*** Passage to read ***

# tegu with issues!?



## jmulley6 (Aug 6, 2011)

3 days ago I found a male red that I couldn't pass up.
but the poor guy seems to have some issues, here is how I found him.
He was in "solitary confinement" which was in a snake draw at room temp with no light/ uv or humidity. I asked about his feeding, they said ground turkey or a mouse every other day..
they said the had had him there for a while and that someone had dropped him off. so I'm not sure who is responsible for his condition.
Some issues..

what I thought was a scar was a dirty crusted over wound
his skin is dry and cracked/ crusty
tip of his tail is regenerating 
surprisingly he is a sweet heart and tame will already come to me and cuddle only had him 3 days!
I want to reverse his condition if possible, he is just under 3 feet so still not full grown.

I have been giving him long soaks in the tub.
cleaned out that nasty crusty wound and treated it.
trying to loosen dead old skin with mineral oil
a better diet with supplements!

***

● The task
Print the stretch of the tegu post from "what I thought" through "not full grown.", word for word.

*** Given data ***

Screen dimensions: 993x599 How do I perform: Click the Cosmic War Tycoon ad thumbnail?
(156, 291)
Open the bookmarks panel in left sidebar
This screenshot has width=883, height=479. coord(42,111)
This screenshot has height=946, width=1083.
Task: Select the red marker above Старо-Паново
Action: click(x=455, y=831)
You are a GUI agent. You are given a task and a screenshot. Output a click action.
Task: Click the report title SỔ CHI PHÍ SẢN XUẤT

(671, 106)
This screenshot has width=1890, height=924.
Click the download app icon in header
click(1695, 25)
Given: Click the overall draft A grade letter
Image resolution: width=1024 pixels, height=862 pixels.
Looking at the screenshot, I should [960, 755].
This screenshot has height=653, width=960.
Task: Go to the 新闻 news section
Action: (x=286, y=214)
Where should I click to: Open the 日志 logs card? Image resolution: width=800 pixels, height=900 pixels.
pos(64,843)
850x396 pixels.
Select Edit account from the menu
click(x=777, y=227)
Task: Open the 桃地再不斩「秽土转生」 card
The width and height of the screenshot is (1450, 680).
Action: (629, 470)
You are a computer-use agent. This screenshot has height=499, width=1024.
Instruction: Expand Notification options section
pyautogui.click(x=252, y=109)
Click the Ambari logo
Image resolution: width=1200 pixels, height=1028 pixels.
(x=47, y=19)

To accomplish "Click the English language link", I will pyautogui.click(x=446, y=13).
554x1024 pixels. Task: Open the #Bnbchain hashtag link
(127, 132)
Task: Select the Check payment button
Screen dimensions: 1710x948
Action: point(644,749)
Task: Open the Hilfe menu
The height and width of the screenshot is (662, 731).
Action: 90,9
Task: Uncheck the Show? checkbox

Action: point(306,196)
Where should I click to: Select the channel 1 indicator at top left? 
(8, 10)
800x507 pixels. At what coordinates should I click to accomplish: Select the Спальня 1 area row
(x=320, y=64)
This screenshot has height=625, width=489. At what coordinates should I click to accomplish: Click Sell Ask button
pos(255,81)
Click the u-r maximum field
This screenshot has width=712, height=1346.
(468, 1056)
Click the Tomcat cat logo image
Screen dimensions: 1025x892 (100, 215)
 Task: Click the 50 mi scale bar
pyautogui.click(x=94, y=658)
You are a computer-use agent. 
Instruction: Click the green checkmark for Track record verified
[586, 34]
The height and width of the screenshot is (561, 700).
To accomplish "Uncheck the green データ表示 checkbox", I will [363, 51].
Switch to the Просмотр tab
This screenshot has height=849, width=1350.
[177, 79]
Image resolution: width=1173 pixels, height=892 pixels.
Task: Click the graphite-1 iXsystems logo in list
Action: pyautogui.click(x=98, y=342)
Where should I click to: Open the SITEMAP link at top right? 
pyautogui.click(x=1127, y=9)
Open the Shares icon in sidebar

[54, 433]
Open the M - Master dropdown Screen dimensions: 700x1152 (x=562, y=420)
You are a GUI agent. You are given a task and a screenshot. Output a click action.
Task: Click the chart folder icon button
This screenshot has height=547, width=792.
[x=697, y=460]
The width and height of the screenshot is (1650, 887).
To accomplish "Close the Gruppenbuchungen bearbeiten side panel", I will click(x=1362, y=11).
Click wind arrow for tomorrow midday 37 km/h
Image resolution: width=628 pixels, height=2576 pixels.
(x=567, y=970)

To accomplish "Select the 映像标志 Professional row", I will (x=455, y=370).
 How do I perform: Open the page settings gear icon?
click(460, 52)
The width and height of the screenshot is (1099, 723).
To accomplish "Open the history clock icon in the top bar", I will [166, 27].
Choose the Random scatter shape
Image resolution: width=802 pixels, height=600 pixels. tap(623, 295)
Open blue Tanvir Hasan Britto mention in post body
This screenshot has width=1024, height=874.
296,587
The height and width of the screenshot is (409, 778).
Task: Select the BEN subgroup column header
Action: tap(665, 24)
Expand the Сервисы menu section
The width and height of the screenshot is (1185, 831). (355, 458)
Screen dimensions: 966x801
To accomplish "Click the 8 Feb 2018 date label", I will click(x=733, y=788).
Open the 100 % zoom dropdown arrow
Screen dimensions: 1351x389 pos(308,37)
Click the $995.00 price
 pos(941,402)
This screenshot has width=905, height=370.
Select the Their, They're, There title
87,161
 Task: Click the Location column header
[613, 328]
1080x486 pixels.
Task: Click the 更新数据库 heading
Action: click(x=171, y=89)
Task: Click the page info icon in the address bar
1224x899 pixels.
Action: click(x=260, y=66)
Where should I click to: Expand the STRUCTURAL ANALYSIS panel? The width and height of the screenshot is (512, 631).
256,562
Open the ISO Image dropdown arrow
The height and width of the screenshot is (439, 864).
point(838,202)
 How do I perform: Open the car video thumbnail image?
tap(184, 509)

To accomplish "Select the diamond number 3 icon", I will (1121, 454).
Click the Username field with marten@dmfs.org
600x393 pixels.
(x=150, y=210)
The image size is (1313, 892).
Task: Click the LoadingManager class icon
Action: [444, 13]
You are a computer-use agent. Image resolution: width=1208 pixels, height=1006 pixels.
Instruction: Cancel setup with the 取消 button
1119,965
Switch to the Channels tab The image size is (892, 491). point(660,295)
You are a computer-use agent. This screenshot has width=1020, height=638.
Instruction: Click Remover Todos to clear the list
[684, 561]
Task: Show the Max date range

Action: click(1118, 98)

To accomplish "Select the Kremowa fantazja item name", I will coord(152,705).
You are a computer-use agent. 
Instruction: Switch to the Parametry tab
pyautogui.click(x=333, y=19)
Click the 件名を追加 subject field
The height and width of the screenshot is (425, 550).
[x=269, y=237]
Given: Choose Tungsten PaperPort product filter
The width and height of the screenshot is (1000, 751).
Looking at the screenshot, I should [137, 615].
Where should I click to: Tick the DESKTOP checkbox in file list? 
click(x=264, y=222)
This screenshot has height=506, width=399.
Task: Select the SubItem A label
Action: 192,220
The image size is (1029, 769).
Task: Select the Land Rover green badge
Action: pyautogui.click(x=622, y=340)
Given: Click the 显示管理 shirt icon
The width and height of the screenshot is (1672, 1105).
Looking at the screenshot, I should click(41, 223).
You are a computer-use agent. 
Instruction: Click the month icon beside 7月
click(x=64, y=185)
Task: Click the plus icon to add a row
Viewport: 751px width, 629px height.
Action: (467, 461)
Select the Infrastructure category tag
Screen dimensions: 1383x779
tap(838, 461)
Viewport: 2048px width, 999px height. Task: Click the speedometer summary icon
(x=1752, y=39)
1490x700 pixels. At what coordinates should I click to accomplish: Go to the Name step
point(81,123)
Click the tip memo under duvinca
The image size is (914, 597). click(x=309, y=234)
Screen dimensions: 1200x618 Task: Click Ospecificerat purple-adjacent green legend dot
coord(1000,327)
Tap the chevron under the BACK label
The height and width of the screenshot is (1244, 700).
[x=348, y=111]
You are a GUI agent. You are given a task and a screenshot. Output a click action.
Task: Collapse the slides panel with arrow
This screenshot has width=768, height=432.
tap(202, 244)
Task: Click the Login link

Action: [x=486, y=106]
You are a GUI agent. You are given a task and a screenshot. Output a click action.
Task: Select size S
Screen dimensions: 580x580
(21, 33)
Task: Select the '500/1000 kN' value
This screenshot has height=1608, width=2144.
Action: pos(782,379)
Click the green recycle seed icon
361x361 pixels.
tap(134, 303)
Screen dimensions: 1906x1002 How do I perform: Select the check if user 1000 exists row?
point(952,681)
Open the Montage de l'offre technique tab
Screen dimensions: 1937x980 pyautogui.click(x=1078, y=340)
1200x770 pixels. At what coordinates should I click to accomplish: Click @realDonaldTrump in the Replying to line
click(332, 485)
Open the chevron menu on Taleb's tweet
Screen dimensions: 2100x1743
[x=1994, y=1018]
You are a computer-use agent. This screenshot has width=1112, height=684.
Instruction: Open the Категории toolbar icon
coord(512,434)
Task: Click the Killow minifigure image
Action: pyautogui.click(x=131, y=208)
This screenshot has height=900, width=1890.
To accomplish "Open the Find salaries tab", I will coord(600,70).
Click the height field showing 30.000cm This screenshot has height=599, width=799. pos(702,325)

***

● Exercise answer
what I thought was a scar was a dirty crusted over wound
his skin is dry and cracked/ crusty
tip of his tail is regenerating 
surprisingly he is a sweet heart and tame will already come to me and cuddle only had him 3 days!
I want to reverse his condition if possible, he is just under 3 feet so still not full grown.